Тога начал есть. Молча, сосредоточенно, точно вел струйку воды по борозде. Хола смотрела на складки его лба, глубокие и частые, и думала, что вот сидит перед ней ее муж, определенный ей до конца жизни судьбой, отец ее детей, пусть и не благополучных, но выношенных ею под сердцем, живых существ, коим предстоит продолжать их жизни, сидит, углубившись в мрачные мысли, — других хола не смела предположить, — и не знает, что после ее рассказа расправятся морщины на лице, исчезнут складки на лбу, расправятся плечи, потому что и ему будет радостно.
— Ну, выкладывай, что там случилось особенное? — сказал он, вытирая руки платком-бельбагом.
— Вы только не торопите меня, — сказала она, убрав кастрюльку в сторону. — Начну с самого утра. Дома все в порядке, так что спешить мне некуда.
— Может быть, но я на работе, — напомнил ей муж.

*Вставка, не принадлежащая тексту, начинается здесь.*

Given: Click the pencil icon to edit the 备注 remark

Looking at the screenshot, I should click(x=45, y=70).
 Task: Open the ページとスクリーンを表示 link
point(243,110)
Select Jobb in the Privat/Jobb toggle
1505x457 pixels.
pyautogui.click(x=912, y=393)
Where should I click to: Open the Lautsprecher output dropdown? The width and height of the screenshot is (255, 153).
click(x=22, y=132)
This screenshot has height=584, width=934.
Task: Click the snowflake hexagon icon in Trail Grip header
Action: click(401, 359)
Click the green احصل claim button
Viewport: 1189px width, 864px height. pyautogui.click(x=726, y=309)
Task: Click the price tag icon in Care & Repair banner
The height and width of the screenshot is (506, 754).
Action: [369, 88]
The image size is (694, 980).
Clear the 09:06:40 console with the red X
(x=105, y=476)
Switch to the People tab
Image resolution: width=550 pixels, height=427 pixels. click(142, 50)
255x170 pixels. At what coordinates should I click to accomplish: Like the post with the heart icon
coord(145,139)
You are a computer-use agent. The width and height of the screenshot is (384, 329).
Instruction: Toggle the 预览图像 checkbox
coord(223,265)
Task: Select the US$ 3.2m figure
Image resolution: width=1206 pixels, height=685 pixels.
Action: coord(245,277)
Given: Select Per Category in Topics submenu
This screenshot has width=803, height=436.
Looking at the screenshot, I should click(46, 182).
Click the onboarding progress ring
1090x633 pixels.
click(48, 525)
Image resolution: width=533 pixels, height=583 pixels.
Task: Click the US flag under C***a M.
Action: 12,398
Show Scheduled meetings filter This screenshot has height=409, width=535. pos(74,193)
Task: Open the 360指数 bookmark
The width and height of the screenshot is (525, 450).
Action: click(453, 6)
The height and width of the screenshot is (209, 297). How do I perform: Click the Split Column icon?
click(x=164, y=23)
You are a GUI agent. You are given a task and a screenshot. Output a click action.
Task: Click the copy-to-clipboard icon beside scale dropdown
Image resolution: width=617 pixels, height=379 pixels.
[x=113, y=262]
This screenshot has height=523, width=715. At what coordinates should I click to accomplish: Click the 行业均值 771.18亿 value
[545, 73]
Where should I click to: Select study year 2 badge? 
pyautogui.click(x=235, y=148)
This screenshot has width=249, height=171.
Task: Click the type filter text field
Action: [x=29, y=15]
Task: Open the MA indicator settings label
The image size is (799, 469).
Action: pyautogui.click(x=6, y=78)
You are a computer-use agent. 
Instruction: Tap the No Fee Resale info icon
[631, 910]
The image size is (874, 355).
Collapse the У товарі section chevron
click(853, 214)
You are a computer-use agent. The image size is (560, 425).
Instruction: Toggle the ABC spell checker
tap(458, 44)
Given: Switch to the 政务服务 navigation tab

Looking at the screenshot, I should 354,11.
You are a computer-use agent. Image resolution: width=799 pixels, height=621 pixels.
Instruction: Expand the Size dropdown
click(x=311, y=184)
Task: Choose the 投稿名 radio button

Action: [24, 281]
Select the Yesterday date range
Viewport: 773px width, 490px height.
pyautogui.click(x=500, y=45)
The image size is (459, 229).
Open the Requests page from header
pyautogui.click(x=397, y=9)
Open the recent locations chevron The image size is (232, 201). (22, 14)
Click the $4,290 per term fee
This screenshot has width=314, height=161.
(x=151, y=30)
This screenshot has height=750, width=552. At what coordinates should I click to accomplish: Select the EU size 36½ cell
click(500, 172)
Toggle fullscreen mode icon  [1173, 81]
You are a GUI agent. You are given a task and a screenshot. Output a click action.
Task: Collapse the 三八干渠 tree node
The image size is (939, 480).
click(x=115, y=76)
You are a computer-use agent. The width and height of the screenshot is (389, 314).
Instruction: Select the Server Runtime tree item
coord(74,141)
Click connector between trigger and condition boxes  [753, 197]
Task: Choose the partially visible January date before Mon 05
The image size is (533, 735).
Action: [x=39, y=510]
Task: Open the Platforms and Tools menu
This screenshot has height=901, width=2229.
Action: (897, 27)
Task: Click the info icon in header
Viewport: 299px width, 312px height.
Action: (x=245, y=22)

— Раз в жизни можно и послушать жену, не перебивая, — весело заметила хола, — никуда ваши струйки не денутся, им, как и нам судьбой, борозды строго определены. Так вот, когда Гузаль уходила в школу, неожиданно у меня стало подергиваться левое веко, точно бабочка крылышками машет и все! О аллах, думаю, какую еще пакость ты приготовил для меня сегодня? То, что левое веко всегда приносит печаль, я заметила давно и не сомневалась, что опять будет что-то нехорошее. Весь день жила в ожидании неприятности, к обеду вернулась из школы Гузаль, пришла вместе с Рано, вроде бы ничего особенного не было. Девчата поели пельмени, собрались и ушли к Сурхану, чтобы в тишине готовиться к экзаменам. Думаю, забыл аллах про меня, пронесло беду. А когда вернулись… О господи! Не поверите, но домой пришла совсем другая Гузаль. Куда подевалась ее подавленность, эта вечная грусть в глазах?! Такая веселая, шутит, носится по двору легко, столько дел переделала, пока я собиралась сюда. Думаю, вот почему дергалось мое веко, значит, бог изменил отношение ко мне, к нашей семье. Я так была рада этому, что решила поделиться радостью с вами.